:: REQUIRED WORK ::
Write the records out again exactly, leaving no images in.

Recorded data

• • • • •

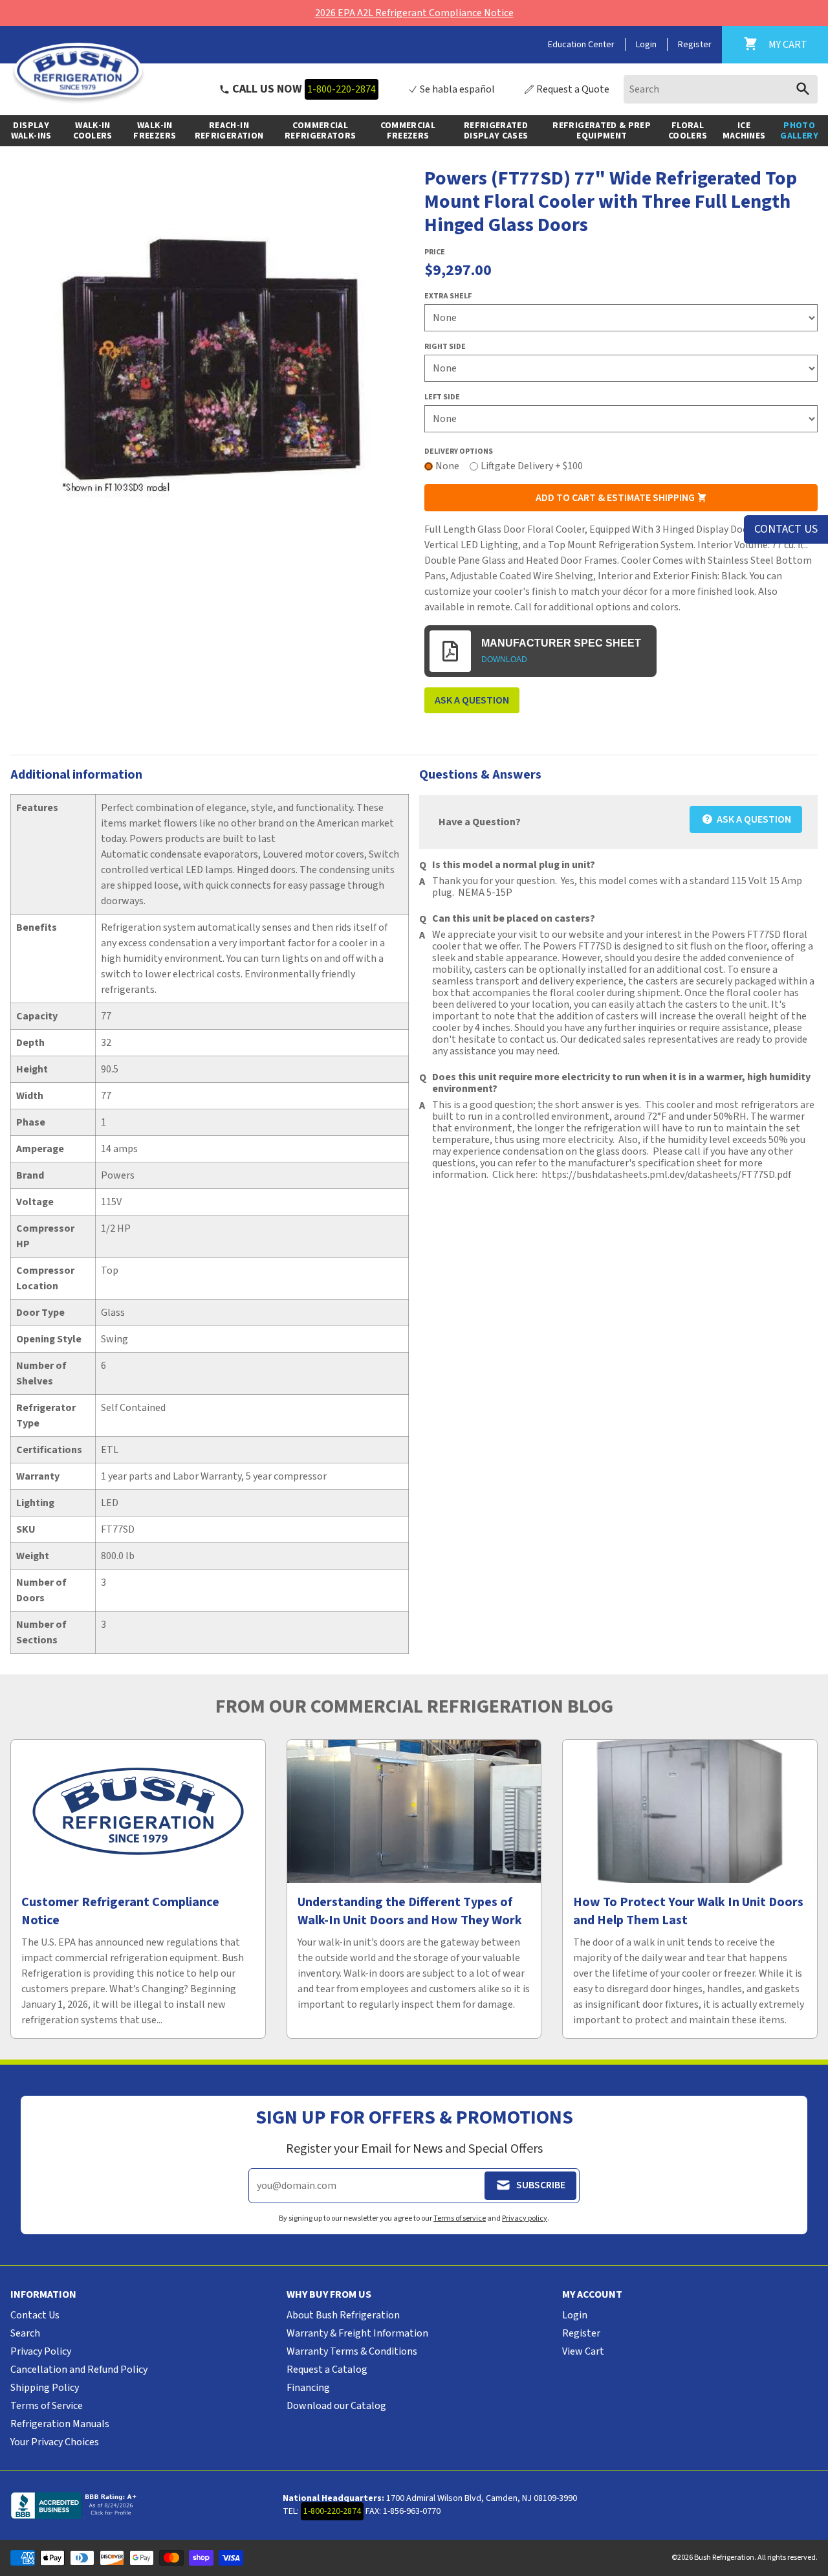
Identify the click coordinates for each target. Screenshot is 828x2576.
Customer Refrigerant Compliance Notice (120, 1911)
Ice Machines (744, 130)
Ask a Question (472, 700)
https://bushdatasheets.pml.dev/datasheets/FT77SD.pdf (666, 1175)
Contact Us (35, 2315)
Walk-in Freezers (154, 130)
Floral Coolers (687, 130)
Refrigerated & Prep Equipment (601, 130)
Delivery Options (458, 451)
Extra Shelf (448, 296)
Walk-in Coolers (92, 130)
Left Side (442, 397)
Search (25, 2333)
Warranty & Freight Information (357, 2333)
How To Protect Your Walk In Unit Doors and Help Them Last (688, 1911)
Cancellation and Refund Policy (78, 2369)
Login (646, 44)
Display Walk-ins (31, 130)
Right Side (445, 347)
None (447, 466)
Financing (308, 2388)
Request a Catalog (327, 2369)
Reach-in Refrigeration (229, 130)
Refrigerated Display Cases (496, 130)
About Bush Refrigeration (343, 2315)
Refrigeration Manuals (59, 2424)
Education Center (581, 44)
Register (695, 44)
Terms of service (459, 2218)
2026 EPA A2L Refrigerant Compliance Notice (414, 13)
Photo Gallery (799, 130)
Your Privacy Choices (54, 2442)
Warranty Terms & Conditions (352, 2351)
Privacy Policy (40, 2351)
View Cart (583, 2351)
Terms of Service (46, 2406)
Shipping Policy (44, 2388)
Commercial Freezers (408, 130)
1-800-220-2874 (341, 89)
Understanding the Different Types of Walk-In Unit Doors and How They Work (410, 1911)
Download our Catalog (336, 2406)
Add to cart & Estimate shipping (616, 498)
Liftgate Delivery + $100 (532, 466)
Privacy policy (524, 2218)
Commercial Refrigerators (320, 130)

• • • • •

:: SOLUTION TO THIS TASK ::
Identify the click coordinates for each target. Screenshot is 828x2576.
Customer Refrigerant Compliance Notice (120, 1911)
Ice Machines (744, 130)
Ask a Question (472, 700)
https://bushdatasheets.pml.dev/datasheets/FT77SD.pdf (666, 1175)
Contact Us (35, 2315)
Walk-in Freezers (154, 130)
Floral Coolers (687, 130)
Refrigerated & Prep Equipment (601, 130)
Delivery Options (458, 451)
Extra Shelf (448, 296)
Walk-in Coolers (92, 130)
Left Side (442, 397)
Search (25, 2333)
Warranty & Freight Information (357, 2333)
How To Protect Your Walk In Unit Doors and Help Them Last (688, 1911)
Cancellation and Refund Policy (78, 2369)
Login (646, 44)
Display Walk-ins (31, 130)
Right Side (445, 347)
None (447, 466)
Financing (308, 2388)
Request a Catalog (327, 2369)
Reach-in Refrigeration (229, 130)
Refrigerated Display Cases (496, 130)
About Bush Refrigeration (343, 2315)
Refrigeration Manuals (59, 2424)
Education Center (581, 44)
Register (695, 44)
Terms of service (459, 2218)
2026 EPA A2L Refrigerant Compliance Notice (414, 13)
Photo Gallery (799, 130)
Your Privacy Choices (54, 2442)
Warranty Terms & Conditions (352, 2351)
Privacy Policy (40, 2351)
View Cart (583, 2351)
Terms of Service (46, 2406)
Shipping Policy (44, 2388)
Commercial Freezers (408, 130)
1-800-220-2874 (341, 89)
Understanding the Different Types of Walk-In Unit Doors and How They Work (410, 1911)
Download our Catalog (336, 2406)
Add to cart & Estimate shipping (616, 498)
Liftgate Delivery + $100 (532, 466)
Privacy policy (524, 2218)
Commercial Refrigerators (320, 130)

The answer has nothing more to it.